In a best case scenario, most of what we're experiencing with C will find its root cause in his heart function.  Fixing his mitral valve will hopefully improve his ability to resist infection, give him some reserves for when he does get sick, bring back his appetite, decrease his caloric needs, enable him to gain weight and decrease his overall respiratory distress enabling his lungs to settle down.  If that is true and we are correc that C has outgrown his kidney issues then we could be in a whole new world.  We may get to the point where we have only one specialist.  We'll always have cardiology.  But maybe we can have just that.

We were discharged from urology last week with a caveat that we must return if he has a UTI.  We chose not to do any testing to confirm the VUR was gone because I didn't want to add any tests that weren't medically required.  I am keeping him on prophylactic antibiotics until after his OHS.  I didn't want to risk his VUR still being present and getting a bladder or kidney infection that would delay surgery.  We'll discontinue the antibiotics when we get home from surgery.
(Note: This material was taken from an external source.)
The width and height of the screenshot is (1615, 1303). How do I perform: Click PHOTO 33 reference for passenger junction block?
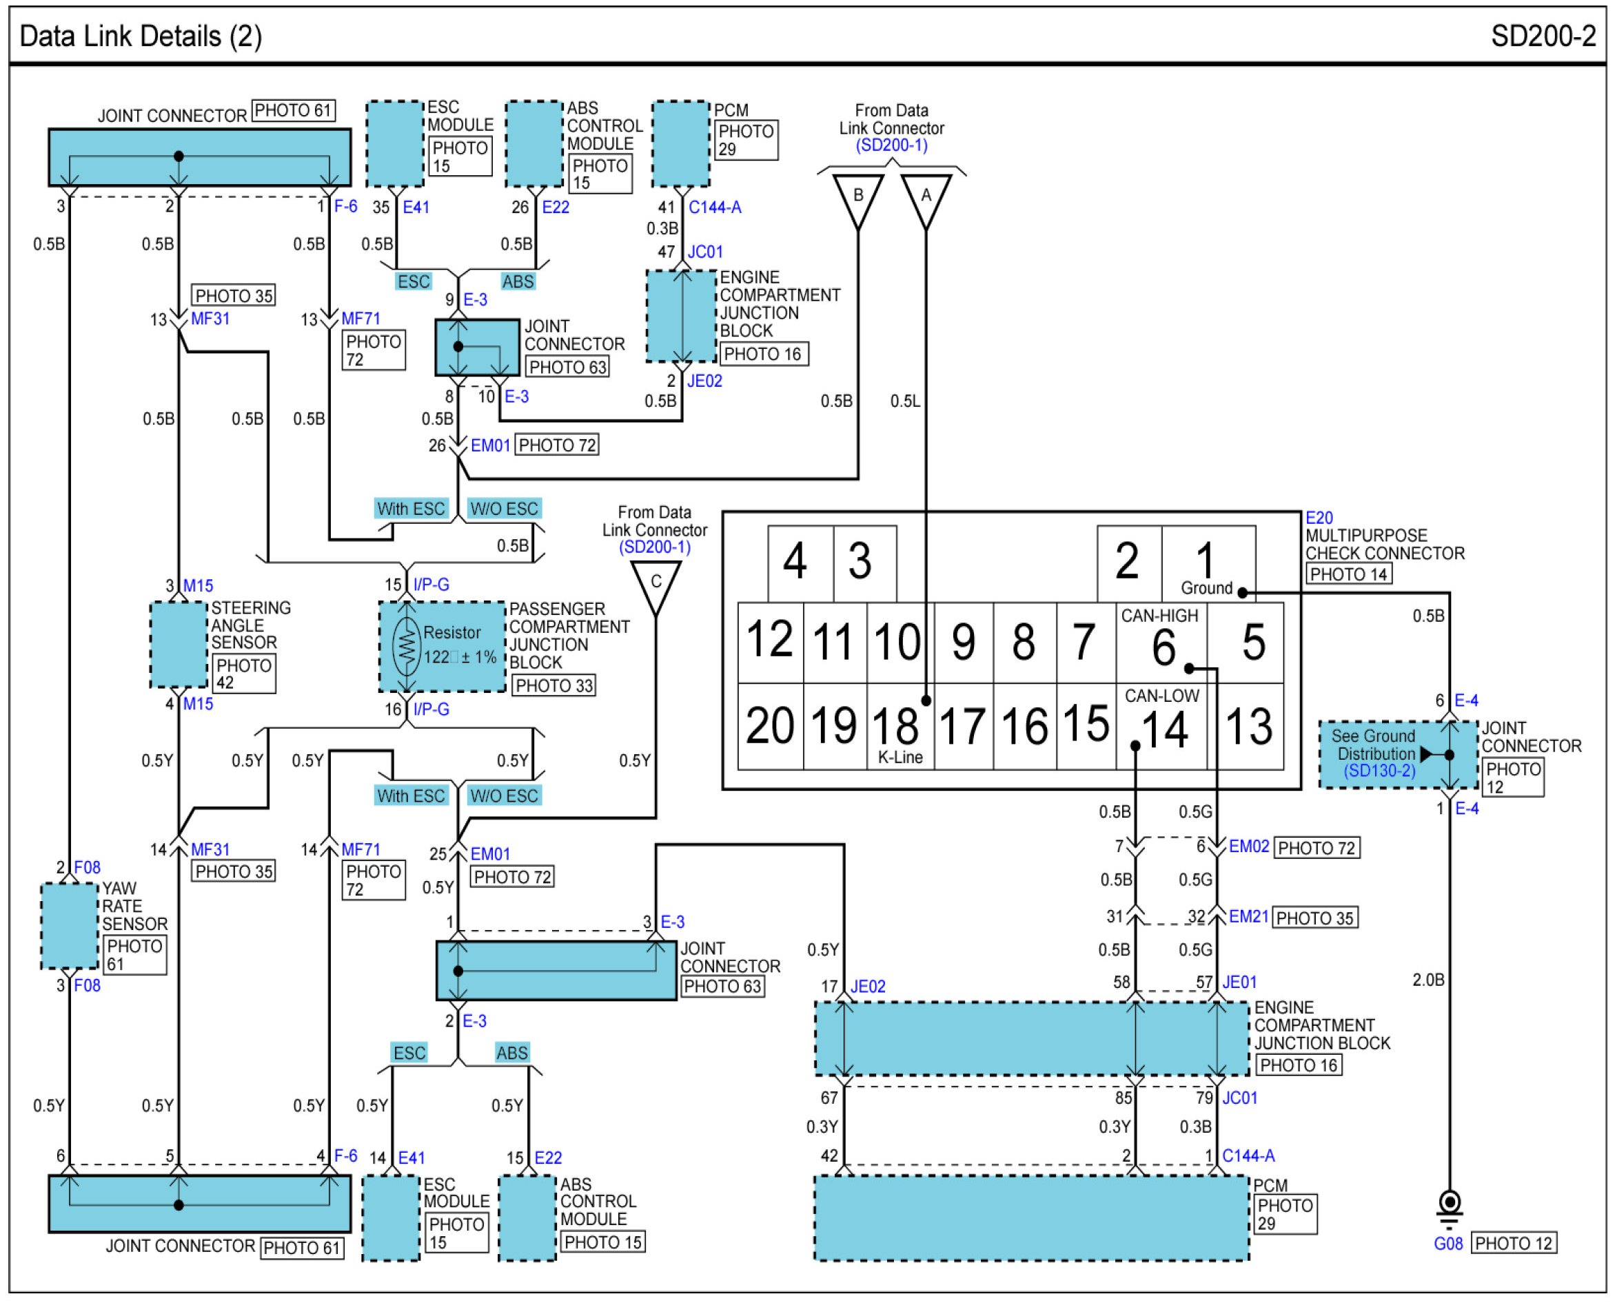click(554, 685)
I'm honestly not clear who to talk to on this.  My pediatrician, the local cardiologist, the out of state coordinator for Boston or the surgeon in Boston.  I am leaning toward e-mailing his surgeon, but I'm not at all sure that is the appropriate course.  On the other hand, I want to be 100% sure he knows and acknowledges that C has a cold 3.5 weeks before surgery, that it caused an asthma flair up and that we are fighting reactive airway issues.  That seems like important information for him to know.